March 23, 2011 4 comments

Pandoc is a great tool to convert between various text based formats. For instance, with a single input Markdown file, I can generate an HTML page of that document, a LaTeX document, and a beautifully typeset PDF.

I had troubles installing it on Mac OSX via MacPorts; a simpler solution for me was to download and install the Haskell package and then use the commands:

cabal update
cabal install pandoc

This assumes, of course, that the cabal program that the Haskell package installs is accessible from your path.

The next step for me was to install the excellent Pandoc TextMate bundle. This gives you the standard things like syntax highlighting of your document, as well as a variety of useful snippets. For instance, when I am in Pandoc mode and press ⌃ ⌥ ⌘ P, I get the following popup from which I can easily choose options via mouse or keyboard:

Easy way to preview your document in various output formats

Easy way to preview your document in various output formats

Before you can start using the Pandoc TextMate bundle, you must ensure that the Pandoc executable is on the PATH exposed to TextMate, which is different than your global system path. In other words, just because you can execute pandoc in a shell and have it work, this doesn’t mean it will work in TextMate. For instance, on my computer, Pandoc is located in:

$ which pandoc
/Users/ndunn/Library/Haskell/bin/pandoc

Go to TextMate -> Preferences -> Advanced -> PATH and append :/Users/ndunn/Library/Haskell/bin to the end of the PATH variable.

Appending the Pandoc path to the PATH variable

Appending the Pandoc path to the PATH variable

Pandoc makes a few extensions to the Markdown syntax, which I really like. For instance, you can designate a section of text to be interpreted literally by surrounding it with three ~ characters. Furthermore, you can specify what language the source code is in, and the Pandoc converter will syntax highlight it in the final document (assuming the correct extensions have been installed).

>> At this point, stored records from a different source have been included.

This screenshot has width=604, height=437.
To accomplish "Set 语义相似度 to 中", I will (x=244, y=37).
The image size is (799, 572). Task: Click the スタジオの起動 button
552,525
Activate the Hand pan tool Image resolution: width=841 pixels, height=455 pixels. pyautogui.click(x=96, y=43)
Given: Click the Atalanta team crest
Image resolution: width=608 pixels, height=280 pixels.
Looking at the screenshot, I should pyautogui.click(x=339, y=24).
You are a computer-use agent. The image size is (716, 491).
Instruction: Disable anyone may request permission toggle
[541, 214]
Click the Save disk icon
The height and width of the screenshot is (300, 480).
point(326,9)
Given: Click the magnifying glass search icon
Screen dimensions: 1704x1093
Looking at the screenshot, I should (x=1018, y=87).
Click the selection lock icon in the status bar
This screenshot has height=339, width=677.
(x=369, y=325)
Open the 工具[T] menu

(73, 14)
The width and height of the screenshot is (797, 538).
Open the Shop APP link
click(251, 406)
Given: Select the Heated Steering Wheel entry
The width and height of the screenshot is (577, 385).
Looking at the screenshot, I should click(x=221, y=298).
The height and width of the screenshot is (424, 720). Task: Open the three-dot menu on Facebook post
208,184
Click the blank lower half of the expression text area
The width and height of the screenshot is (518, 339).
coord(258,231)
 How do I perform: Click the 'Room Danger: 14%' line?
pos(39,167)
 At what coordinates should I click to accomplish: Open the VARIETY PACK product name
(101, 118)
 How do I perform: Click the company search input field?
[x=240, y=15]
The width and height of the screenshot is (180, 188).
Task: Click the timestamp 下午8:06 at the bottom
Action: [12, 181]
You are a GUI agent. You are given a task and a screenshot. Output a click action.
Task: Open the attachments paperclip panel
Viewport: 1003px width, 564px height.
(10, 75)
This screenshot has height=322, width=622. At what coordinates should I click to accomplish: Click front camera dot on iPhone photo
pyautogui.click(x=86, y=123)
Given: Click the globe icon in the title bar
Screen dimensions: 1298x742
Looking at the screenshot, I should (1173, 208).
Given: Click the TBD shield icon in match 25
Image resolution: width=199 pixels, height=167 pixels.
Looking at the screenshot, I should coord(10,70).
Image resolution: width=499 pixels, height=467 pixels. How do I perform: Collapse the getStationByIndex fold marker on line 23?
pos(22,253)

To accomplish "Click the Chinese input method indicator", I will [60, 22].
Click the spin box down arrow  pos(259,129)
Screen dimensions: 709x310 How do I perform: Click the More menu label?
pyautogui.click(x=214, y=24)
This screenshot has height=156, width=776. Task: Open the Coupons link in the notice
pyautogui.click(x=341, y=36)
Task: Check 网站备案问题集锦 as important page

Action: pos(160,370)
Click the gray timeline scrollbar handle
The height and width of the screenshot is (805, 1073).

I like this setup because it allows you to specify the language of the block of text, which means that you can force TextMate to interpret it the same way. As I’ve blogged about previously, one can add source code syntax highlighting embedded in HTML documents. I added the following lines to my HTML language grammar in order to have a few different languages recognized and interpreted as source code within these delimited blocks.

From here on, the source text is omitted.